Ce n’est pas ici le lieu de dire quelle fut l’attitude des Russes en face de l’insurrection toungane et du nouveau royaume de Kachgarie ; ne nous occupons pour le moment que des rapports de Yacoub-beg avec l’Inde anglaise. Au nord du Pendjab s’ouvre la vallée de Cachemire, la plus belle qu’il y ait sur la terre, au dire des voyageurs. Sol fertile, climat salubre, population paisible et laborieuse, cette province est une possession enviable à tous égards ; notons en passant un fait curieux de géographie commerciale. Le Cachemire, si éloigné de nous et presque isolé au milieu de montagnes inaccessibles, a subi plus qu’aucun pays du monde le contre-coup de nos derniers désastres en raison de l’industrie de luxe qui fait sa richesse. Il a de plus le malheur de posséder un gouvernement détestable. Au moment de l’annexion du Pendjab, lord Dalhousie eut l’imprudence de laisser cette contrée sous la domination d’un souverain indigène en lui imposant pour seule condition de payer un tribut annuel au trésor britannique. Le maharajah de Cachemire gouverne comme tous ses pareils, pressurant son peuple, imposant aux caravanes des droits de douanes arbitraires. Peu jaloux de voir les Anglais s’immiscer dans ses affaires intérieures, il avait fait jadis un règlement pour limiter le nombre des étrangers qui pénétreraient dans ses états et fixer la durée de leur séjour.
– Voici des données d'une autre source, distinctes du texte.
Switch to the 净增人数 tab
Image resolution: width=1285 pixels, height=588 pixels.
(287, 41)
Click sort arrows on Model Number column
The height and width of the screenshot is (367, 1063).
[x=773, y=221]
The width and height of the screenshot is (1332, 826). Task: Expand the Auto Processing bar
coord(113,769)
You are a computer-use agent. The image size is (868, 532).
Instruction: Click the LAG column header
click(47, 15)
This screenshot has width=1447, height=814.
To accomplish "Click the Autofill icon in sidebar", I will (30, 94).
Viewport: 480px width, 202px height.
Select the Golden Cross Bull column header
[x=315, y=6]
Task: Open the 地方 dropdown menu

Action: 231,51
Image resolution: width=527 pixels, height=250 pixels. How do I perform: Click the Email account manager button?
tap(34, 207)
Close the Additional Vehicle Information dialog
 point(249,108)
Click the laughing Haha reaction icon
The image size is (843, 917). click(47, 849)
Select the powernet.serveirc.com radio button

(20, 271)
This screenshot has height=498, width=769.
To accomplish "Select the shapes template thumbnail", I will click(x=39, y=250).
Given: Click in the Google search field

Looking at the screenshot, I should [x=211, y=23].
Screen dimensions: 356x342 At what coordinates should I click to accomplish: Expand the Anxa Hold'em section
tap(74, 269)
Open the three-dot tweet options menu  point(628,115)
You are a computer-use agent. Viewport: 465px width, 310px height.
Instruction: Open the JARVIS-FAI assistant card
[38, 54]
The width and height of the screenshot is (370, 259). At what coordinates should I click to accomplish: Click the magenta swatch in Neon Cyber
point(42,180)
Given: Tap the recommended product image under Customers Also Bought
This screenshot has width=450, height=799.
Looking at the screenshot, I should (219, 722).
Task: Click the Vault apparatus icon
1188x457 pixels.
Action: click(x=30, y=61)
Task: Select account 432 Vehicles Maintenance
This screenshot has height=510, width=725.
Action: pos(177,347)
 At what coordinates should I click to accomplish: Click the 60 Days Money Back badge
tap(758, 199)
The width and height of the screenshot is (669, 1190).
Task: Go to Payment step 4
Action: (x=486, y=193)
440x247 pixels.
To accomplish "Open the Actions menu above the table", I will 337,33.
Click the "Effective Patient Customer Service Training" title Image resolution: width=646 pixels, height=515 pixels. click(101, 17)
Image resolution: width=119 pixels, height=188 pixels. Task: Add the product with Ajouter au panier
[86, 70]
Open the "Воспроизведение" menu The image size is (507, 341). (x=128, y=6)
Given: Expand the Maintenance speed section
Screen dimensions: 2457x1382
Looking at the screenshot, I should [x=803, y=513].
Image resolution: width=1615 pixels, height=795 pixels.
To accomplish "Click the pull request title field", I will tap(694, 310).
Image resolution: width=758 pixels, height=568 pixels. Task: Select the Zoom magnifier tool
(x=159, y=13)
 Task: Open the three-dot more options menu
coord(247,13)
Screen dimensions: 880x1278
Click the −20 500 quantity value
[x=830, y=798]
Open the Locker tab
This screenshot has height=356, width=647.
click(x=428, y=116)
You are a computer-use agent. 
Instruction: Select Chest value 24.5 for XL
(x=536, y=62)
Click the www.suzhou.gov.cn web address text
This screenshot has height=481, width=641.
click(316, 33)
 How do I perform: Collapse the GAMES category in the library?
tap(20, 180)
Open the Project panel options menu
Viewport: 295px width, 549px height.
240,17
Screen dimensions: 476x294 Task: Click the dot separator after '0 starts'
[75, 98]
Toutefois de tels abus ne pouvaient durer toujours. Le lieutenant-gouverneur du Pendjab s’est interposé en ces derniers temps, et maintenant le commerce est mis à l’abri des exactions qui lui étaient précédemment imposées. Le consul anglais qui réside dans le Ladak depuis quelques années a réussi à rétablir les anciennes relations commerciales du Cachemire et par conséquent de l’Inde anglaise avec les pays situés au-delà des montagnes.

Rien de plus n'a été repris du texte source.